This work challenges the conventional view that Softmax in Transformer attention is indispensable due to its probabilistic interpretation, arguing instead that its empirical success stems from implicit Frobenius-norm regularization of the attention matrix, enhancing training stability. Method: The authors theoretically establish that polynomial activation functions—without requiring non-negativity, normalization, or sparsity constraints—can equivalently enforce this norm-based regularization while preserving convergence and generalization guarantees. Their approach comprises (i) matrix-norm-theoretic modeling of attention, (ii) design of polynomial attention kernels, and (iii) end-to-end integration into standard Transformers.
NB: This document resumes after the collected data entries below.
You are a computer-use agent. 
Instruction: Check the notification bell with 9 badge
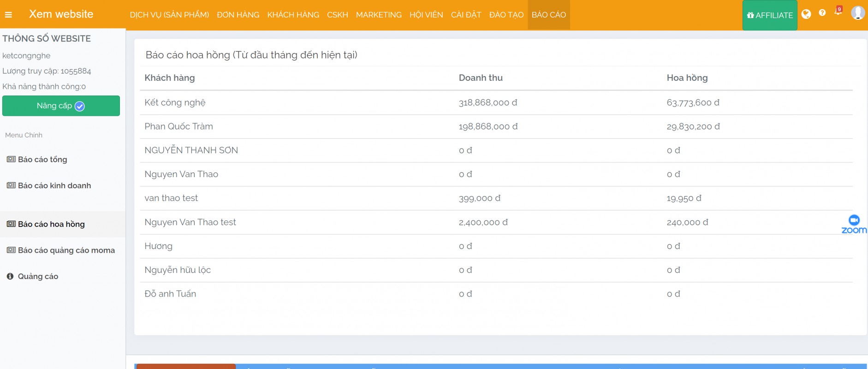tap(838, 12)
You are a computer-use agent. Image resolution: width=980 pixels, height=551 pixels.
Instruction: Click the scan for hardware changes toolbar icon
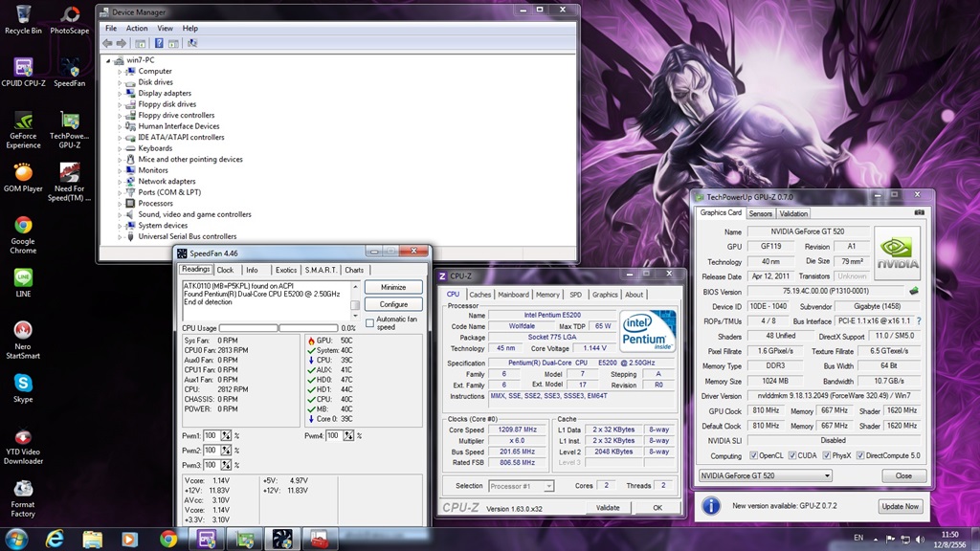[x=192, y=43]
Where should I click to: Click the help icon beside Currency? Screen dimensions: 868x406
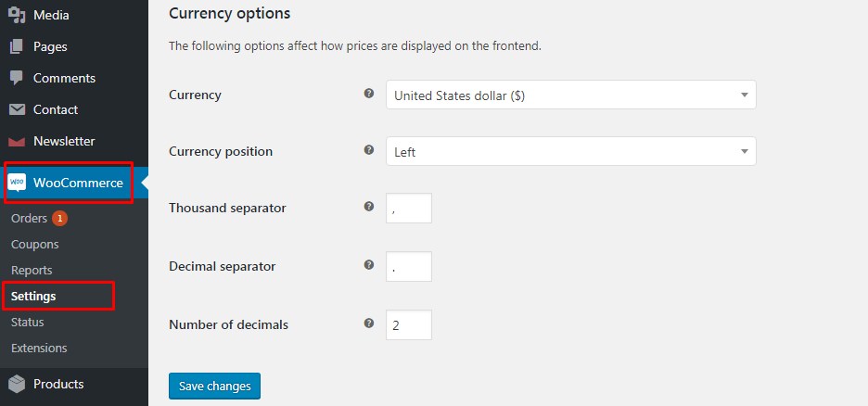coord(369,94)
Results: Experiments on language modeling and machine translation show that the proposed method matches Softmax-based baselines in accuracy, improves training stability, reduces inference latency by 12%, and—critically—demonstrates, for the first time, both theoretically and empirically, the feasibility and superiority of non-probabilistic attention mechanisms.

This paper questions whether the strong performance of softmax attention in transformers stems from producing a probability distribution over inputs. Instead, we argue that softmax's effectiveness lies in its implicit regularization of the Frobenius norm of the attention matrix, which stabilizes training. Motivated by this, we explore alternative activations, specifically polynomials, that achieve a similar regularization effect. Our theoretical analysis shows that certain polynomials can serve as effective substitutes for softmax, achieving strong performance across transformer applications despite violating softmax's typical properties of positivity, normalization, and sparsity. Extensive experiments support these findings, offering a new perspective on attention mechanisms.